Another view, from the top:


The first step was to install the new piston onto the existing connecting rod. I had examined the rod and crank visually and they seemed fine. I committed my first sin by using the old wrist pin, then redeemed myself by installing the new (supplied) wrist pin clips. Repair manuals you see, are strict little tomes. There is never hint of “try this and if that doesn’t work then try this.” They are sprinkled with dire warnings regarding every transgression from the sin of re-using the wrist pin clips (not guilty) to the sin of reusing every component from rings to rods and beyond. Uh, guilty as charged your honor. Penalties are left to the imagination. In the end, I didn’t really sin too much. Really. Next came the first real hurdle, installation of the new rings onto the new piston. Having broken a set the last time I rebuilt an engine, I discovered that there is a special tool made by Briggs and Stratton for just this purpose. Boy, now I’m a professional engine rebuilder Dad!
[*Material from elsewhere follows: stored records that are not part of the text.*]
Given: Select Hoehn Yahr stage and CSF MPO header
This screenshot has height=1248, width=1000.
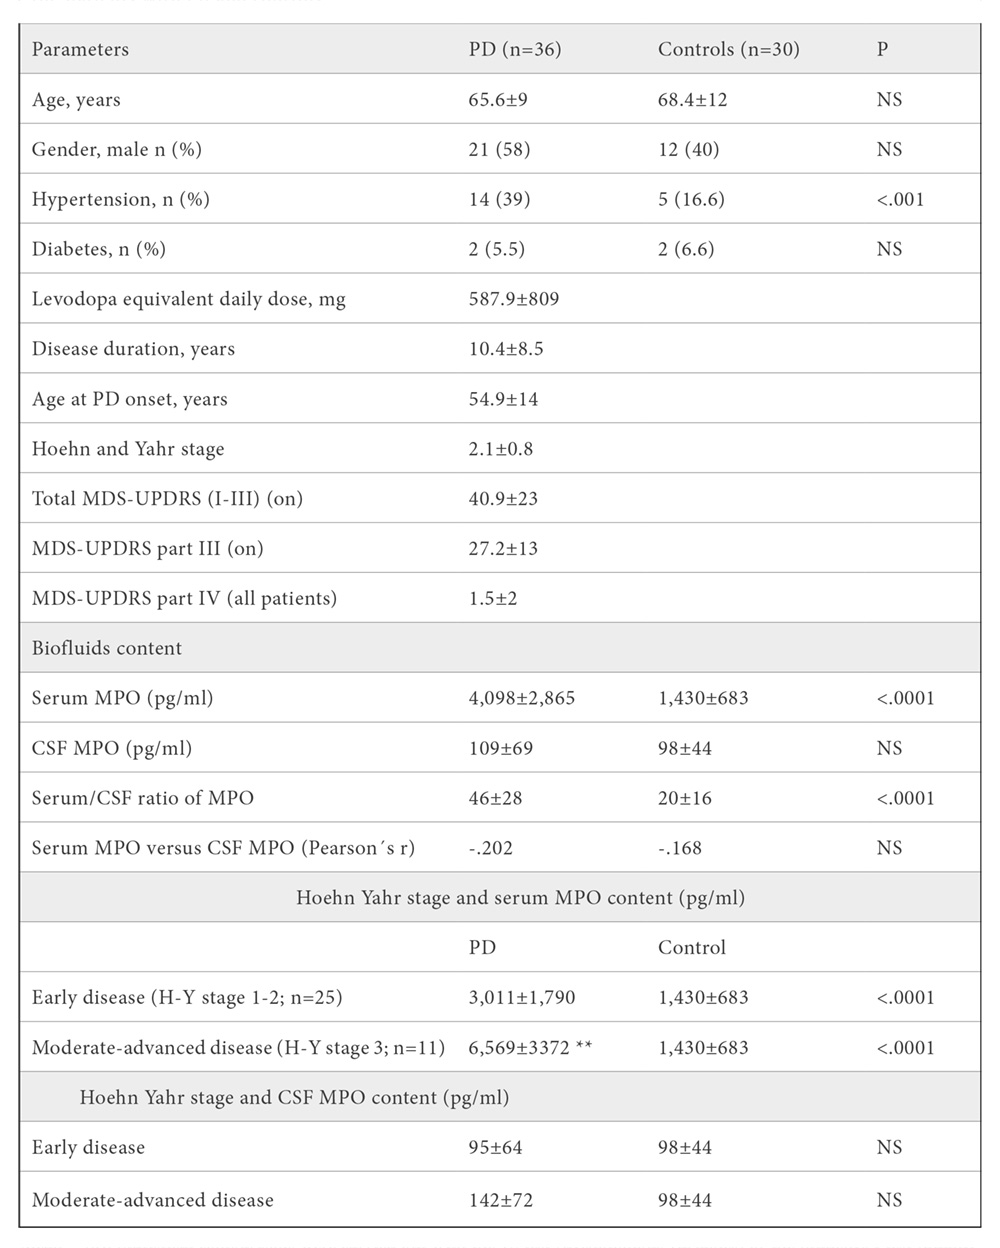Looking at the screenshot, I should pos(294,1098).
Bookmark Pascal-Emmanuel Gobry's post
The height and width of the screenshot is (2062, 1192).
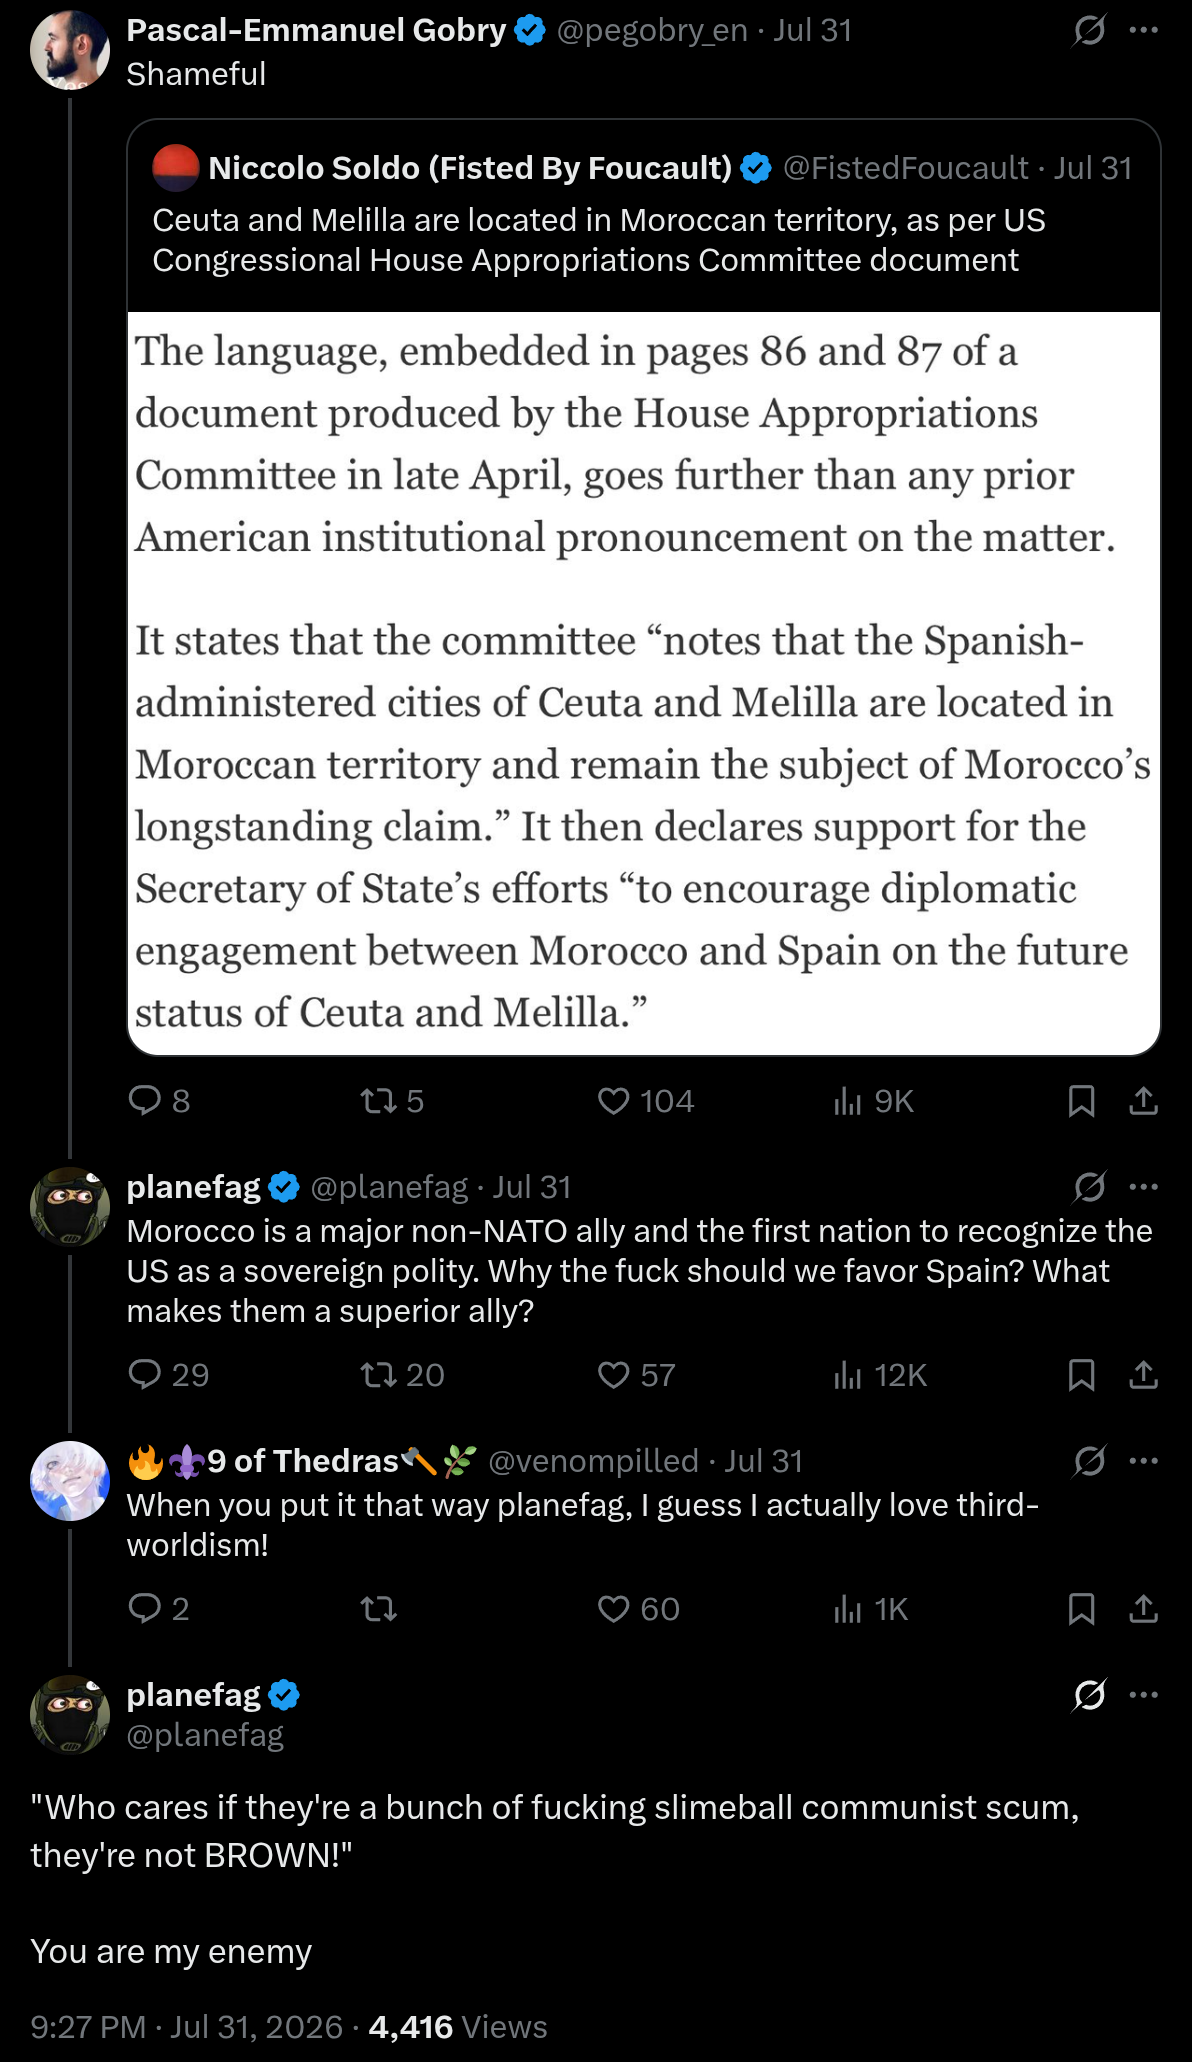tap(1081, 1101)
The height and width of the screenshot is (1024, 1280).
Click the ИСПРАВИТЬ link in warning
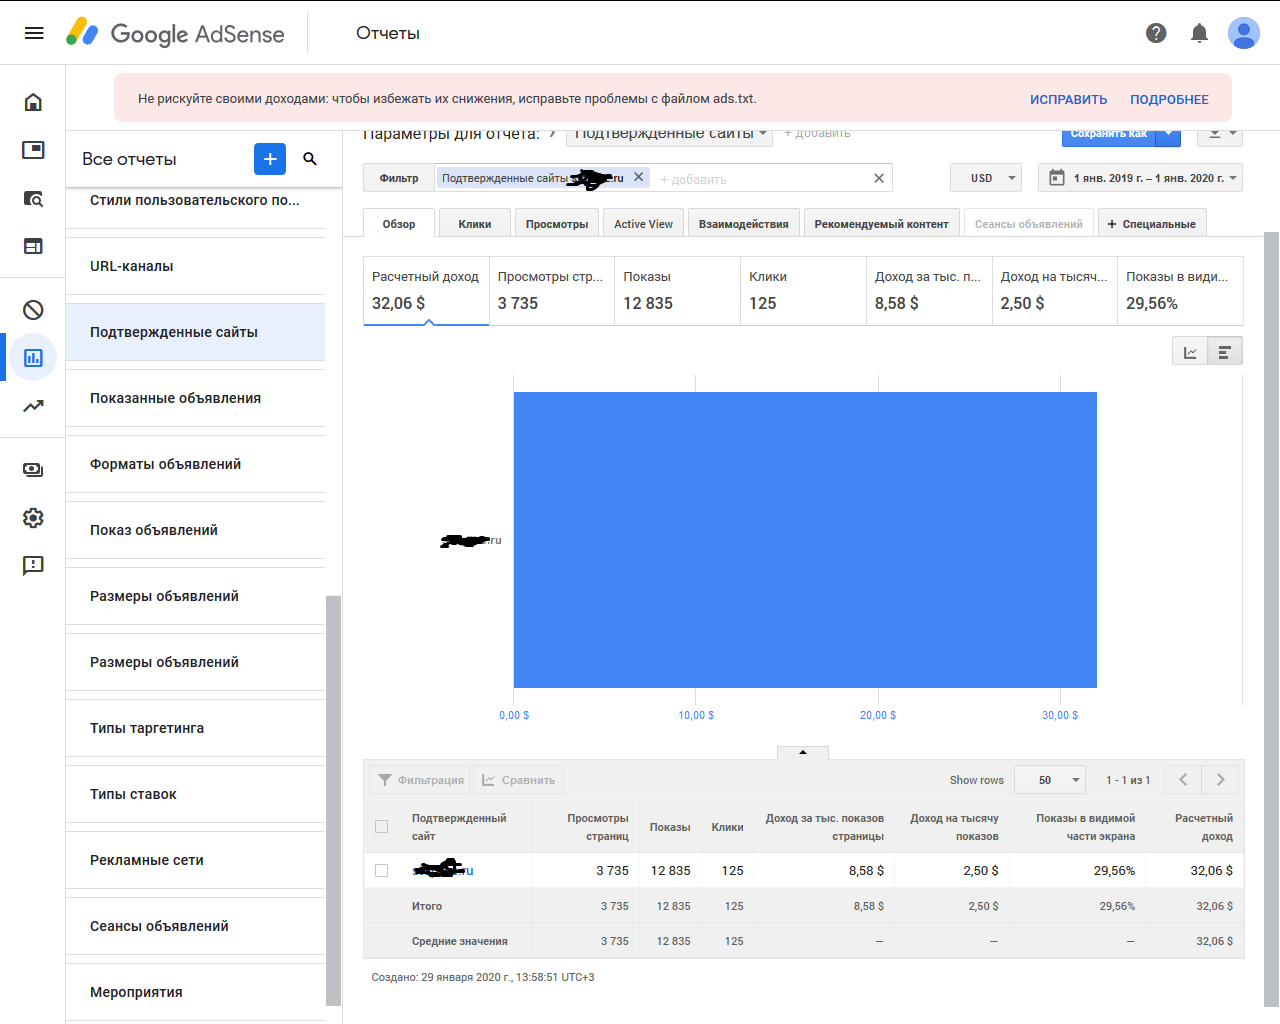tap(1068, 100)
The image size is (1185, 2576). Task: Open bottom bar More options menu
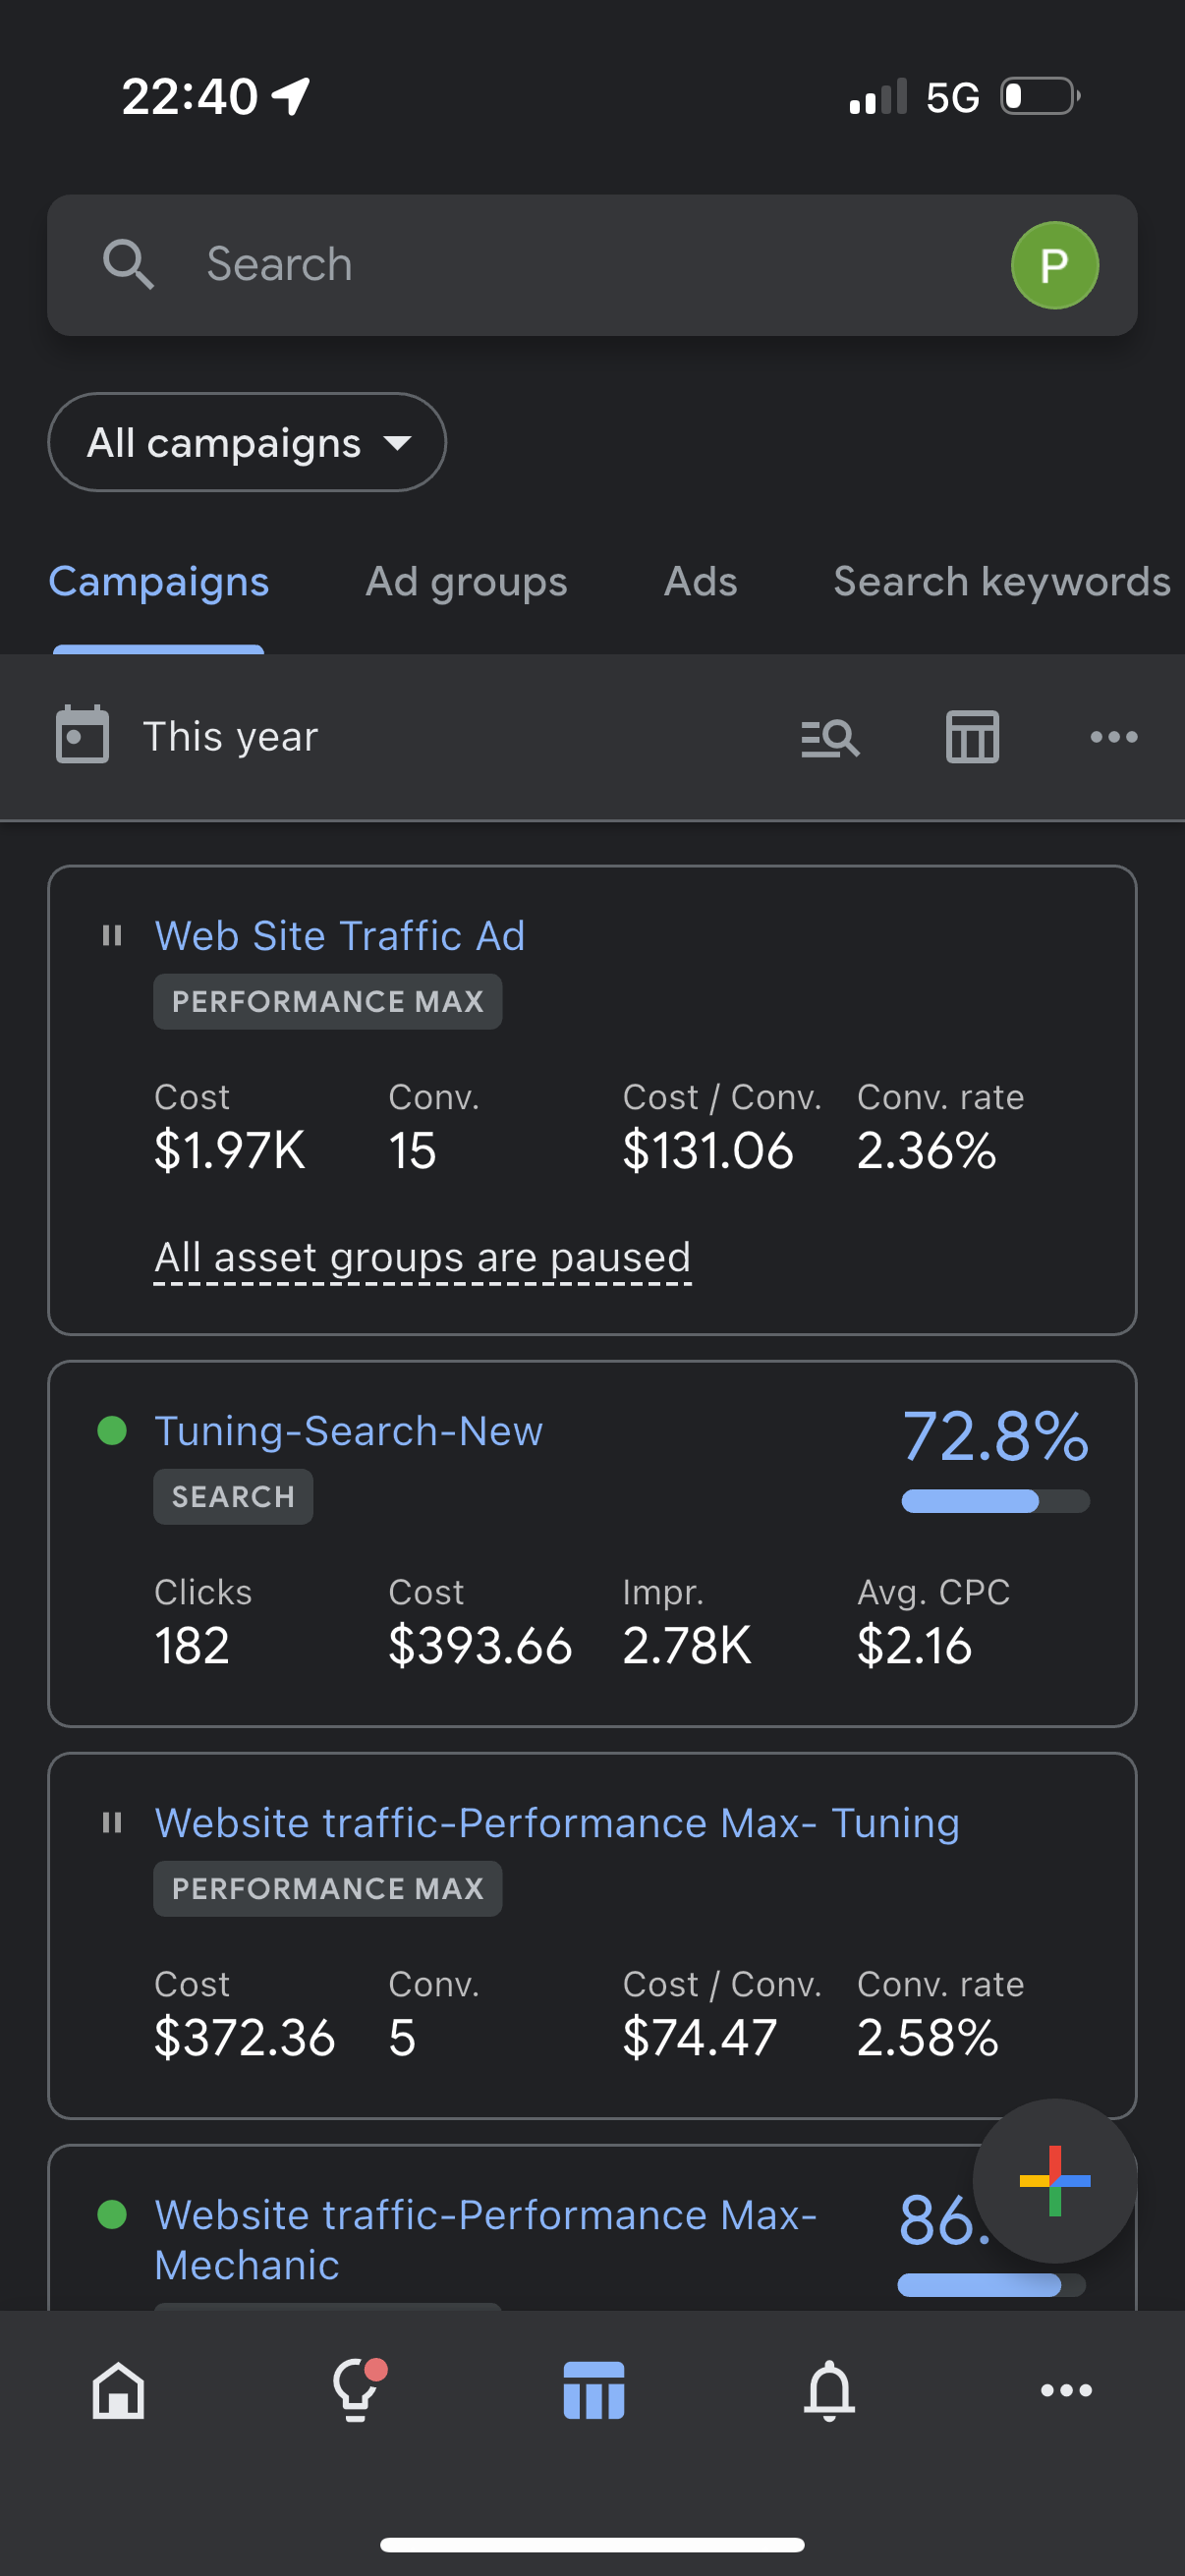1066,2391
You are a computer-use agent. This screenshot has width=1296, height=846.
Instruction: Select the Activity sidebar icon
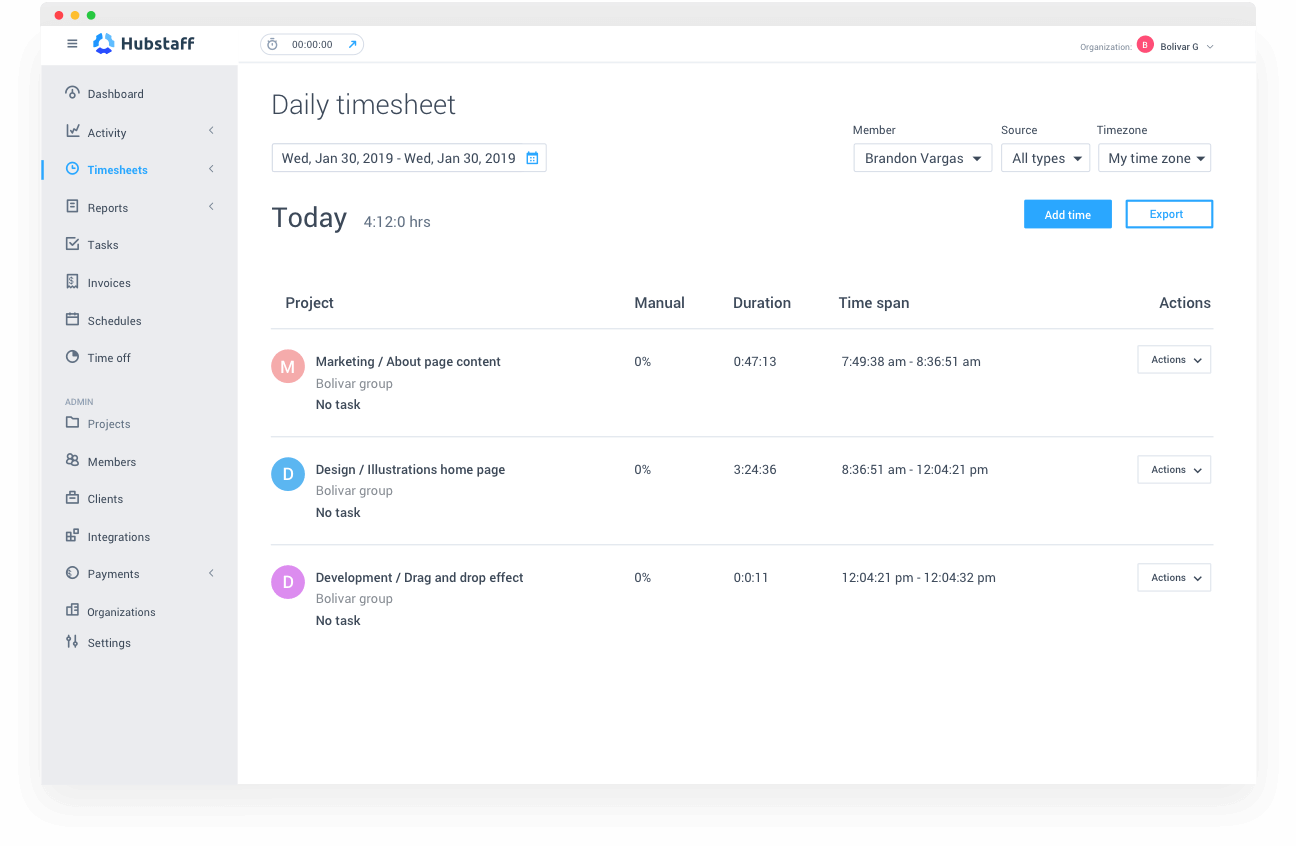pos(72,131)
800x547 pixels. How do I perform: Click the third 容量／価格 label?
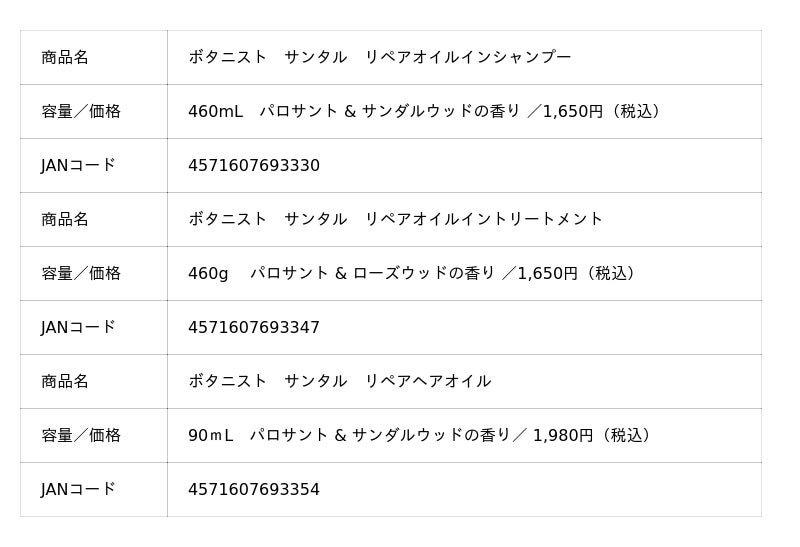coord(81,435)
The only problem was, as many times as I had the rings on and off the piston, using this tool got to be a real hassle, so I tossed it into my tool box a $7.00 expense that may some day prove useful. Now why did I put the rings on so many times? Well you see there’s this little matter of checking the ring end gap to deal with. You’d think that with all the small engine and tractor manuals cluttering my shelves, this would be a snap to take care of. That wasn’t the case. My Briggs binder, (being geared more towards the 23-D in my older Simplicities), proved to be little if any help at all in my rebuilding process.


This one, an old favorite from when I was 13 or so,


gave me a rule of thumb that the ring gap should be 0.002 in. per inch of cylinder bore diameter. Okay that’s nice, but somewhere there’s got to be a spec on this. Doesn’t there? Finally, these two proved to be the most help, the Briggs with assembly and torque specifications, and the small tractor service manual finally stating end gap on new rings should be: 0.010 – 0.018. I still don’t know why it was so hard to find those numbers, sheesh!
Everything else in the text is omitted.